Mornings were horrible, my husband would wake pale from lack of sleep, feeling sick, even crying. I felt powerless to help him; his work, which once had been a joy, had become a huge problem as he did not like his boss.
I watched my husband lose a stone in weight (6.35kg), and I tried to help. We saw a doctor and he was given anti-depressants. It was 1994, we had been in Australia about six years, had bought a house, and in every other way loved the life and our new home.
At the time Brian was working for the boss from hell, he was 63. His boss would change the rules hourly, shouted, bullied and blustered. Nine people had already left the company to get away from this awful man. Brian felt totally trapped as we had a mortgage, and this was in a time when the interest rate was sky high. He was trying to hang on until retirement, but I felt the cost to his sanity was too high.
It was such a contrast, as we had been in a good position with our own business in Bath, England. My husband ran a very successful studio and did advertising and print work for large companies. We had a comfortable lifestyle, a flat in a Georgian House built in 1700; the children had flown the nest.

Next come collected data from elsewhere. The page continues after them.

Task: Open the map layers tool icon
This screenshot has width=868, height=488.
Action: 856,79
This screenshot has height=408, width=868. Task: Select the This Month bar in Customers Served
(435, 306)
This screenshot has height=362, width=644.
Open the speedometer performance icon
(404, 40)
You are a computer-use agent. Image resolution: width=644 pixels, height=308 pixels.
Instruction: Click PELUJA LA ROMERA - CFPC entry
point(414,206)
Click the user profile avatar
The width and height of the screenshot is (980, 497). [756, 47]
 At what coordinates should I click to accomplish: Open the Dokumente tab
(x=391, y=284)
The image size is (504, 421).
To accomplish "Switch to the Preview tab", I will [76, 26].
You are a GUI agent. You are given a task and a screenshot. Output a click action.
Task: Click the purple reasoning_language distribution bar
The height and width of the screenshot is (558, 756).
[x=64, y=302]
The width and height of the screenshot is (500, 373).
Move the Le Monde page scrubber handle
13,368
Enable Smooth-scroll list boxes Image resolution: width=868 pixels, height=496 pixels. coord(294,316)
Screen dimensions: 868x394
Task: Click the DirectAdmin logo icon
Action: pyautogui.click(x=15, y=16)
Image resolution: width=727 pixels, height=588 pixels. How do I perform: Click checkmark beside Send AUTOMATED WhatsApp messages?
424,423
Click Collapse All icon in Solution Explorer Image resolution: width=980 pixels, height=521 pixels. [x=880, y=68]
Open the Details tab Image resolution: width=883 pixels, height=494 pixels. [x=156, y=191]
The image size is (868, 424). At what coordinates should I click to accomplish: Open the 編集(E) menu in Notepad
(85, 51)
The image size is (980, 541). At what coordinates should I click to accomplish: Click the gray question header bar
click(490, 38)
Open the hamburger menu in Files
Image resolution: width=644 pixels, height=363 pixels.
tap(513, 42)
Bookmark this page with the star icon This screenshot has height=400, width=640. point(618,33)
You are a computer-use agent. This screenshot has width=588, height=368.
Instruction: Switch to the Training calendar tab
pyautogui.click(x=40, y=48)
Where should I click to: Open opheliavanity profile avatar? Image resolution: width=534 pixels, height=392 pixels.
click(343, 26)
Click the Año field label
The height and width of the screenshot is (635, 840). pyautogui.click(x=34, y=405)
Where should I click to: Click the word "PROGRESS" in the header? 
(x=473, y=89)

However, we never regretted the big chance we took moving to Australia. We loved the country, the lifestyle, and were captivated by the beauty and wildness of the scenery. I worked in a nursing home locally and when I finished on Friday nights we made our escape to sanity. The van would already be packed with food and linen ready for a fast getaway. We had bought a caravan when we sold the boat. It was only a pop top, but it was cosy and we loved our ‘escape’ weekends. We travelled to Echucha and Phillip Island, loving the peace and the sea, and most of all, it provided respite from the ugly work problem.
We were trying to sell the house, but this was a hard time to be selling, the time dragged on. It was 1996 before it sold, and unfortunately for a very poor price. We had started exploring the Gold Fields then we went to Gippsland. It was on a sunny, crisp day in June while we were eating fish and chips at Port Albert, that we finally decided to ‘throw in the towel’.
This place seeped into our bones, the peace, the atmosphere of this small port; it seemed to be pulling us to stay. Not long after, having sold or thrown away great skips of things, we packed our old table and chairs into storage, kept some linen and China, and took off with just our cat Tess for company. We had a site chosen and concrete laid, it was to be our base for travelling, and then the people at Seabank offered us a cabin, which we were delighted to accept.
Brian and I had lost a lot of money, partly because of the poor price we received for the house and also because an investment went pear shaped. Such is life! We accepted it. We settled into the area very quickly. The change from a house in Patterson Lakes to a snug home close to the beach was a pleasant one (the little beach was more an estuary really, but I loved walking there), and lorikeets came to feed at the bird table, magpies knocked at my door.
As I walked along the beach in clear air that first summer, swans flew and floated on the tide and pelicans waddled after the fishermen. Tiny crabs scurried away as I walked. It began the healing process.
We soon had jobs, I worked for the health service, and Brian did some reporting work, and went on to become a shire councillor. We were soon involved in life in a small town; we were home at last. Twenty years later with many stories to tell, we are still here. We never regret our move to this place.